- [EXTRAIT RETENU]:
Au cœur de São Paulo, l’Avenida Faria Lima s’étend comme un véritable canyon de gratte-ciels en verre. Des hélicoptères décollent des toits, leurs reflets dans les façades des bâtiments où des hommes en costumes et des femmes en talons hauts négocient des contrats de plusieurs millions. Cette avenue est souvent comparée à la célèbre Wall Street d’Amérique du Sud.
João Pacifico a longtemps évolué dans ce monde : il a amassé des millions grâce à des investissements dans des centres commerciaux, des gratte-ciels, des plantations de soja et des produits agrochimiques. Pourtant, avec sa chemise grise, son jean usé et ses baskets, cet homme de 45 ans se sent presque comme un étranger dans ce milieu financier.

- [SECTION DES DONNÉES]:
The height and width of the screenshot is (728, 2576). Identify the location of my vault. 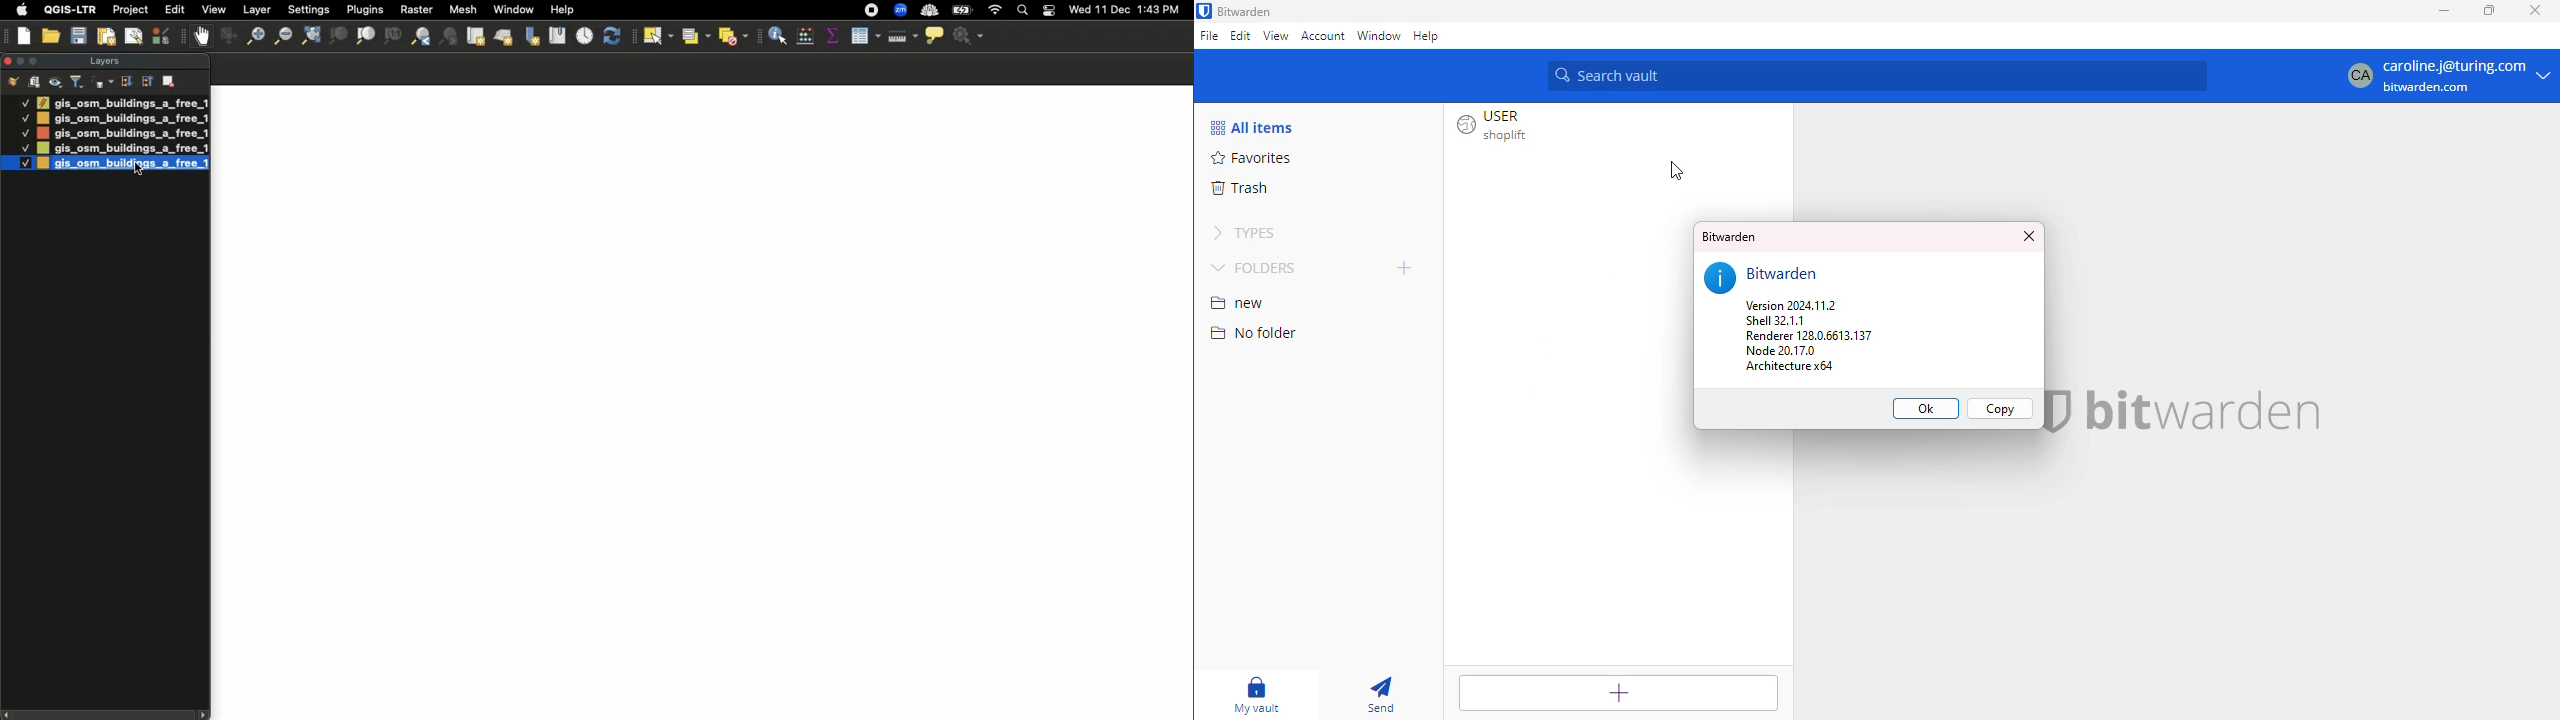
(1257, 695).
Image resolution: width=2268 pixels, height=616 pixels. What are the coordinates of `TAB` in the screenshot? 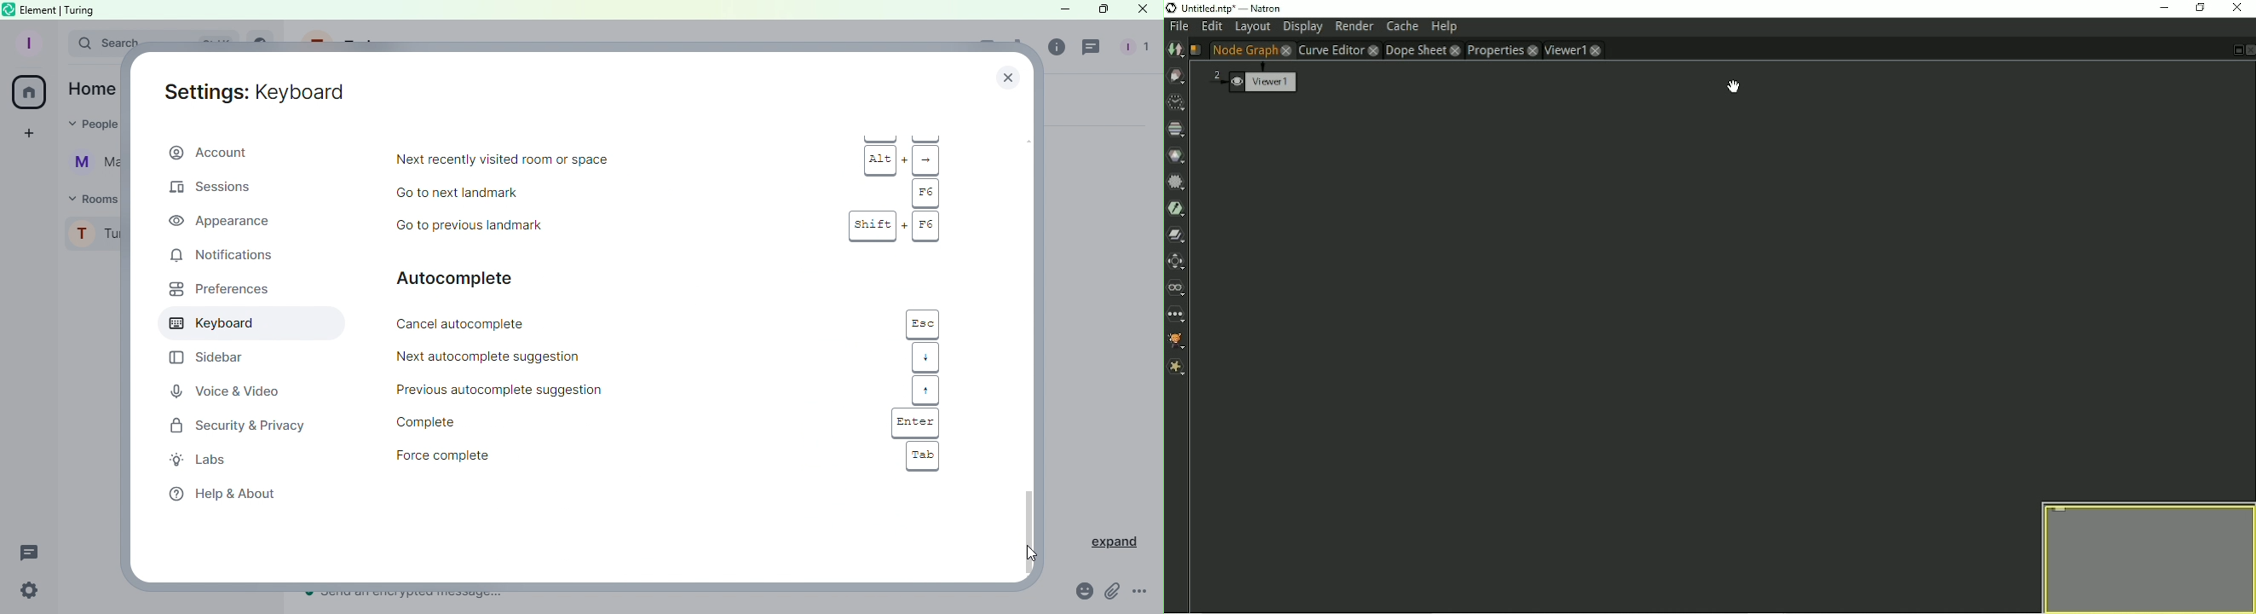 It's located at (923, 456).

- [TÂCHES À RÉALISER]:
• A. Pour chacun des énoncés suivants, indiquez par oui ou par non s'il concorde avec l'extrait sur l'Avenida Faria Lima, en citant à l'identique les mots du texte qui tranchent : (i) l'avenue est comparée à Wall Street ; (ii) João Pacifico a 50 ans ; (iii) João Pacifico a investi dans des plantations de café.
• B. Répondez brièvement à ces questions sur l'extrait sur l'Avenida Faria Lima :
(i) Qu'est-ce qui décolle des toits ?
(ii) De quelle couleur est la chemise de João Pacifico ?
(iii) Dans quelle ville se trouve l'Avenida Faria Lima ?
• C. Prolongez l'extrait sur l'Avenida Faria Lima à partir de sa dernière phrase.

- [RÉPONSES PAR TÂCHE]:
• A.
(i) Oui : « Cette avenue est souvent comparée à la célèbre Wall Street d’Amérique du Sud. »
(ii) Non : « cet homme de 45 ans »
(iii) Non : « des plantations de soja »

• B.
(i) Des hélicoptères.
(ii) Grise.
(iii) São Paulo.

• C.
C’est précisément ce qu’il souhaite. Lors de la crise financière de 2009, il a commencé à douter : ‘Les entreprises manquaient d’humanité’, se souvient-il. ‘Je voulais utiliser ma fortune pour lutter contre les inégalités, restaurer l’environnement et combattre le changement climatique.’
Une richesse à repenser
De spéculateur à critique du capitalisme, Pacifico n’hésite pas à s’affirmer. Il considère que l’accumulation de richesses est absurde : ‘Cela se fait toujours aux dépens de quelque chose d’autre : de la nature, des ressources, d’autres personnes.’
Il se positionne comme l’un des rares millionnaires en Amérique latine à réclamer une taxation accrue des super-riches. Au Brésil, le pourcentage le plus élevé de la population détient plus de 60 % de la richesse nationale. Pour cette raison, il soutient l’initiative du G20 visant à établir une taxe mondiale sur les riches, qui impliquerait une contribution annuelle de 2 % sur les fortunes dépassant un milliard de dollars pour financer la lutte contre la faim et la pauvreté. ‘L’argent doit redevenir un moyen de vivre, et non un but en soi.’
Avec l’espoir d’une nouvelle ère après quatre ans de Bolsonaro, les attentes sont grandes, même à l’international.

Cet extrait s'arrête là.